Examine Whether:
$$
\frac{\mathbb{R}[x,y]}{<x^2-y^2-1>} \cong \frac{\mathbb{R}
[x,y]}{<xy -1>}
$$
Background:
- 2nd year math undergrad
- Currently doing introductory ring theory
What I Know\Questions:
-
$ R[x,y] \cong R[x][y] \cong R[y][x]$
-
$f(x,y) \in R[x,y],\space\space\space f_i \in R[x]$
$f(x,y) = f_0(x) + f_1(x)y + f_2(x)y^2 + …$ -
Factorization concept of polynomial rings in 1 var doesnt translate for multiple variables
-
$<xy-1>$ is additive identity
$xy-1 =0 \implies x=\frac{1}{y}$ -
$\frac{R[x,y]}{<xy -1>} \cong R[x,1/x]$
This is laurent series ,ie, power series
As far as i understand, $\forall x^n \space\space \space(x^n)^{-1} exists$
Is this correct? -
For the above isomorphism, thus if one can show the left quotient ring doesnt have some of the properties of laurent series then its not isomorphic
Or if kernel is $<x^2-y^2-1>$ for $\phi : R[x,y] \rightarrow \frac{R[x,y]}{<xy -1>}$
Then it is isomorphic
Evidently, either i haven't understood enough or am not able to justify either to come to some conclusion.
Best Answer
$\textbf{Solution (case $R=\mathbb R$):}$
Let’s define the isomorphism $\phi:\mathbb R[u,v]\to\mathbb R[x,y] $, such that $\phi(u)=x+y, \phi(v)=x-y, \phi(1)=1$ (it’s easy to construct the inverse).
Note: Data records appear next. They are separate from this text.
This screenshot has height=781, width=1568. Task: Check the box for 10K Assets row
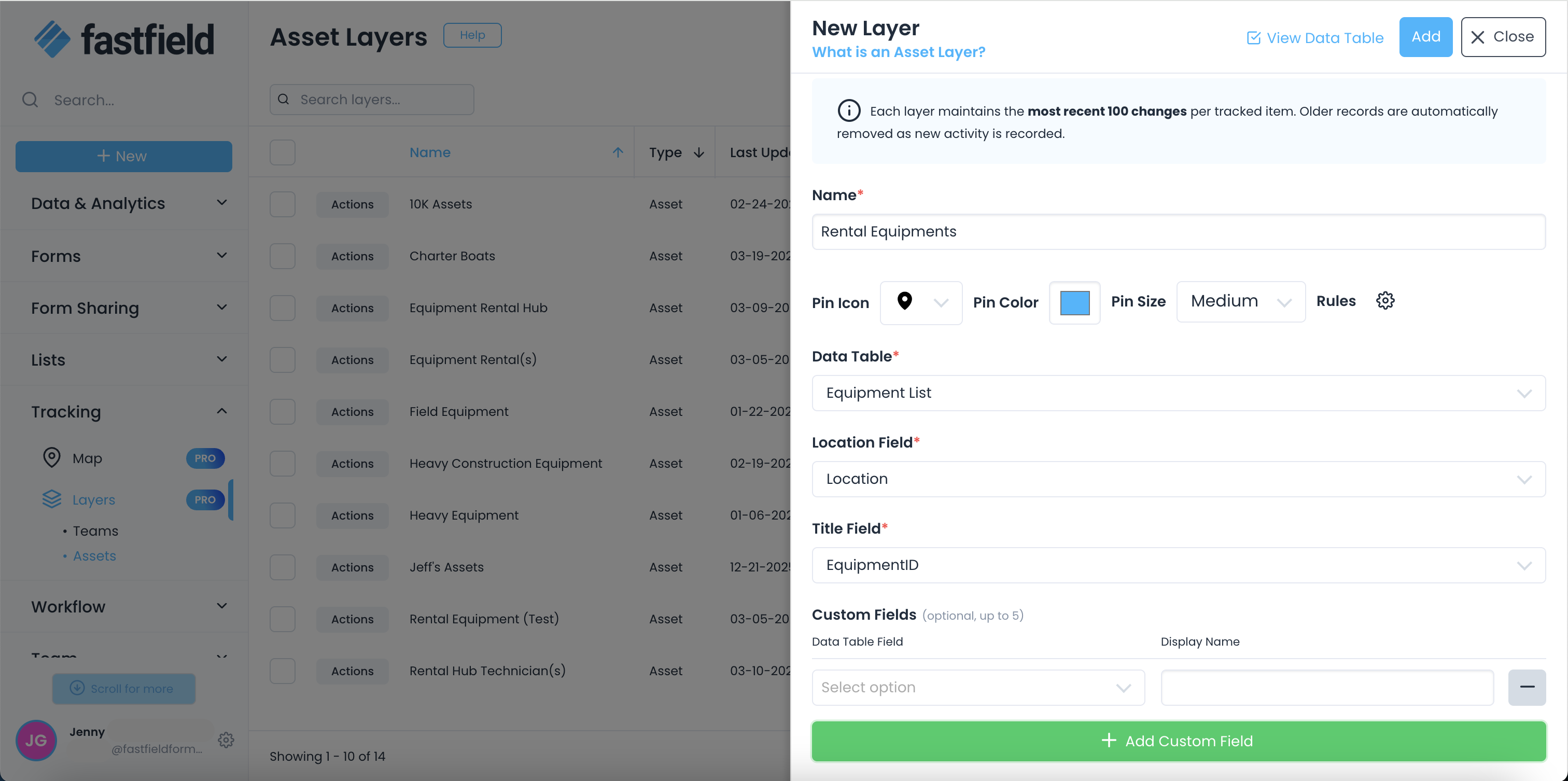point(283,204)
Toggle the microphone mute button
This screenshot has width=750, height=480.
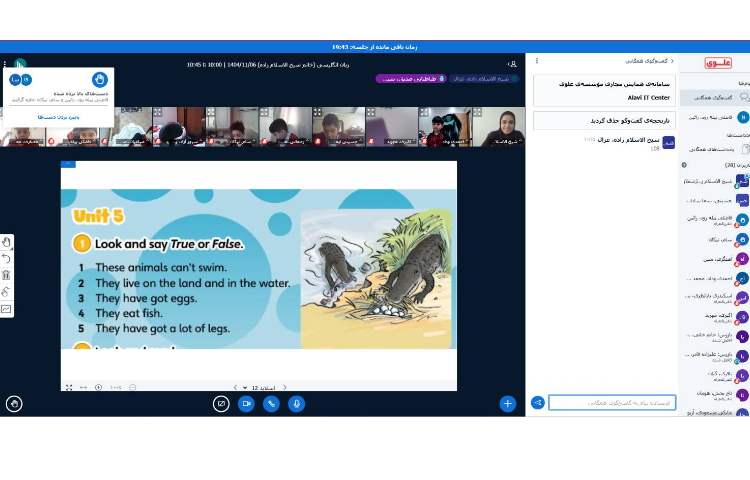tap(296, 404)
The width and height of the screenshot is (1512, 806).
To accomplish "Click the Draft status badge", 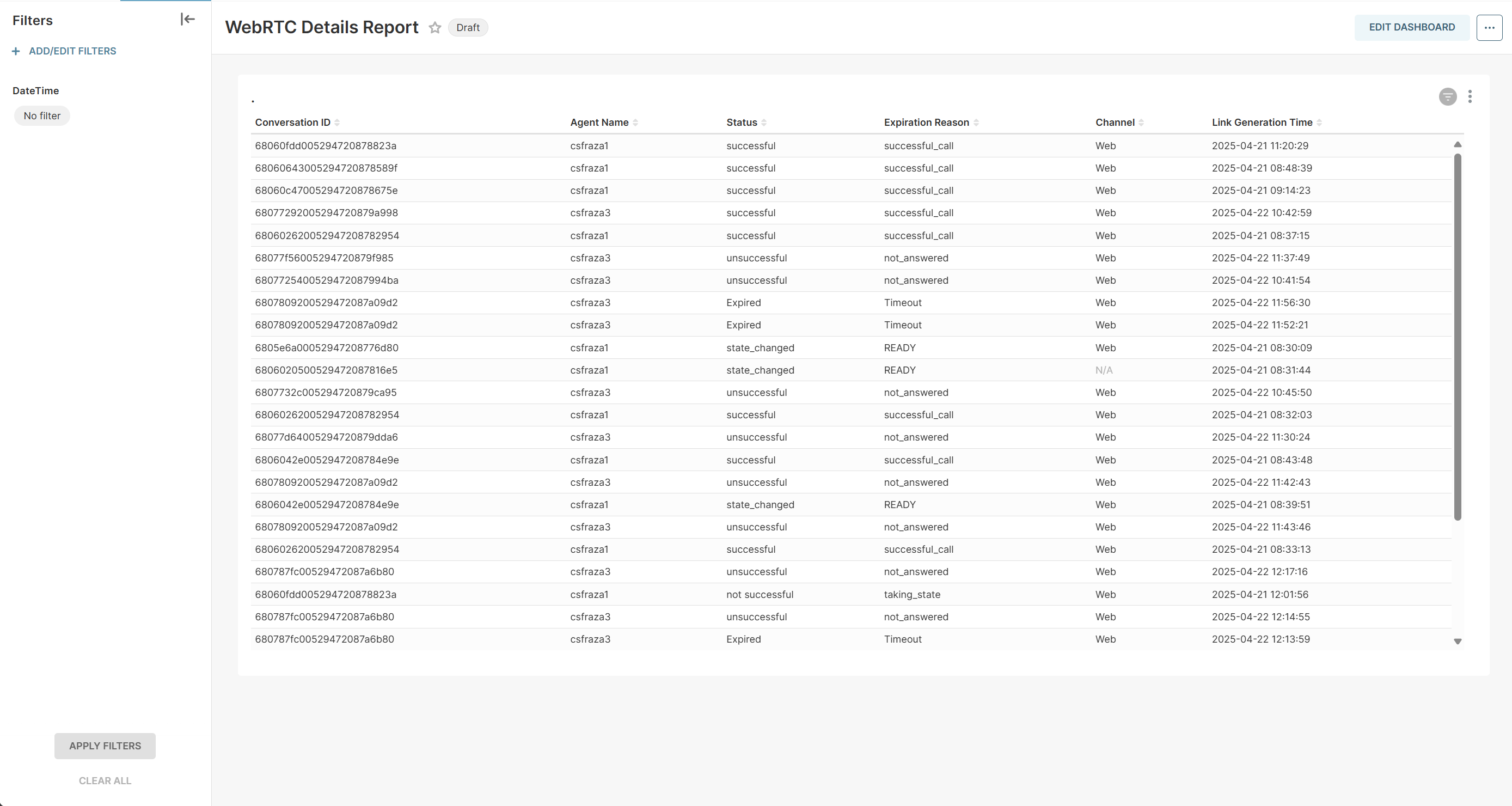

Now $x^2-y^2-1=(x-y)(x+y)-1=\phi(uv-1)$. Now the morphism $$\psi=\pi\circ\phi:\mathbb R[u,v]\to \mathbb R[x,y]\to\frac{\mathbb R[x,y]}{\langle x^2-y^2-1\rangle},$$ is surjective (because it’s the composition of two surjective homomorphism) and if $\psi(p(u,v))=0$ we have, for the injectivity of $\phi$, that $\phi(p(u,v))=p(x+y,x-y)\in\langle x^2-y^2-1\rangle \implies p(x+y,x-y)=(x^2-y^2-1)q(x,y)=((x+y)(x-y)-1)q(x,y)$
now we just have to apply $\phi^{-1}$: $$p(u,v)=\phi^{-1}(p(x+y,x-y))=\phi^{-1}\bigg(((x+y)(x-y)-1)q(x,y)\bigg)=(uv-1)\phi^{-1}(q(u,v)) \implies p(u,v)\in \langle uv-1\rangle .$$ we just proved that $\langle uv-1\rangle\supset\ker\psi$ (the other inclusion its trivial, hence $\langle uv-1\rangle=\ker\psi$).
Now we have just to use the Fundamental theorem on homomorphisms which guarantees the existence of isomorphism :$$\bar\psi:\frac{\mathbb R[u,v]}{\langle uv-1\rangle}\to\frac{\mathbb R[x,y]}{\langle x^2-y^2-1\rangle}$$ (the surjectivity follows from the surjectivity of $\psi$, while the injectivity from $\langle uv-1\rangle=\ker\psi$ ).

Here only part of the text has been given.